Despite the small size of the datasets analyzed, VisionMD successfully analyzed data recorded independently by two teams (one at the University of Florida, USA, and another at the University of Würzburg, Germany) using distinct recording protocols, settings, illumination conditions, and cameras, emphasizing VisionMD’s robustness and flexibility. Moreover, all analyses were performed on standard clinical computers without the need for internet or specialized hardware. VisionMD’s open-sourced code, vailable at www.VisionMD.ai, allows for transparency, adaptability, and the development of custom analyses tailored to individual users.
Currently, VisionMD supports four motor tasks from the MDS-UPDRS Part III, including Finger Tapping, Hand Movement, Leg Agility, and Toe Tapping. Future enhancements of VisionMD will expand the number of tasks analyzed from MDS-UPDRS Part III. Our next objective is to add four additional tasks—3.6 Pronation and Supination of the Hand, 3.15 Postural Tremor of the Hands, 3.16 Kinetic Tremor of the Hands, and 3.17 Rest Tremor Amplitude, allowing VisionMD to quantifying bradykinesia and tremor in PD and related disorders. While VisionMD offers pre-built functionalities, users can also customize it by defining their own tasks and processing pipelines using Python.
VisionMD offers a groundbreaking approach to standardizing motor assessments across clinical settings by providing objective, reproducible measures of motor function. We believe that VisionMD has the potential of accelerating the discovery of new therapies and impact the development of personalized medicine that will benefit from frequent serial monitoring of motor symptoms progression.
Methods
VisionMD – Video Data Analysis
To extract kinematic features from videos, VisionMD uses Google’s MediaPipe framework for body and hand pose detection from videos17. MediaPipe deep learning models for hand and body pose detection provide a balance between accuracy and processing speed, achieving high detection precision and near real-time performance on standard consumer computers. We have validated the accuracy of MediaPipe pose detection models against ground truth measures using different recording conditions7. Once a video is processed using MediaPipe pose estimation models, the 2D position of selected landmarks are used to compute a time-series signal that captures the movement of interest for each motor task. For the Finger Tapping task, the signal represents the Euclidian distance between the tip of the index finger and the tip of the thumb, normalized by hand’s length. For the Hand Movement task, the signal corresponds to the Euclidian distance between the tip of the middle finger and the wrist, normalized by hand’s length. For the Leg Agility task, the signal captures the Euclidian distance between the knee and the mid-shoulder, normalized by the torso length. Lastly, for the Toe Tapping task, the signal represents the Euclidian distance between the toe and the mid-shoulder, normalized by the torso length. VisionMD automatically detects the movement’s start, peak, and end, and users can manually adjust the detected points if necessary. Finally, Kinematic features such as movement amplitude, speed, and rhythm are computed from the time-series signal and can be exported in CSV format. Table 2 presents the list of all kinematics features derived by VisionMD for the different movement tasks.

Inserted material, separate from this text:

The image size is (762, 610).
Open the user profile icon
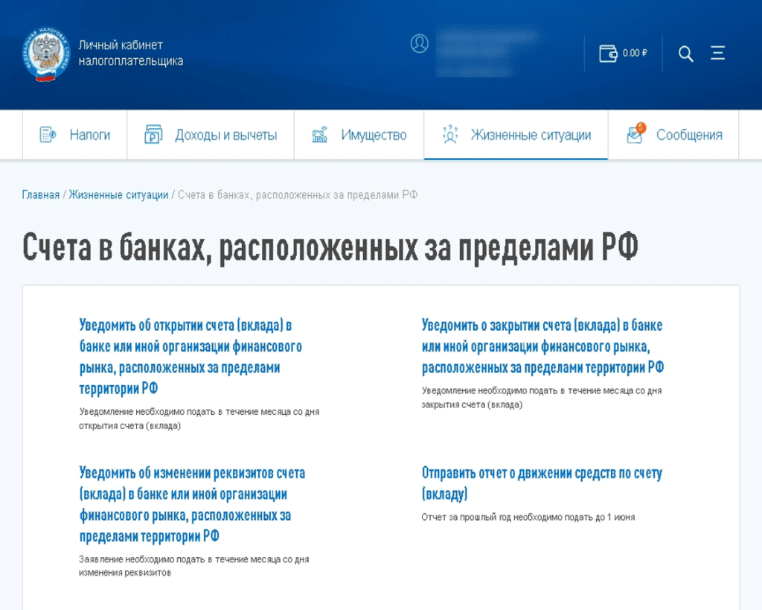tap(420, 43)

VisionMD – Installation and User Guide
The VisionMD backend is implemented in Python, while the frontend is developed in JavaScript. The source code is available at www.VisionMD.ai has been verified to be compatible with a wide range of operating systems, including Windows, macOS, and Linux. Running the source code requires Python to be installed on the system.
A stand-alone version of VisionMD is available for both Windows and macOS. This version requires no additional software installation and is ready for use immediately after download, offering a seamless and hassle-free experience.
Video tutorials are available for both single-task (3:14 min long) and multi-task (5:42 min long) workflows. These tutorials provide comprehensive guidance on processing custom videos and downloading the resulting kinematic features, covering all necessary steps in detail. These tutorials are available at www.VisionMD.ai.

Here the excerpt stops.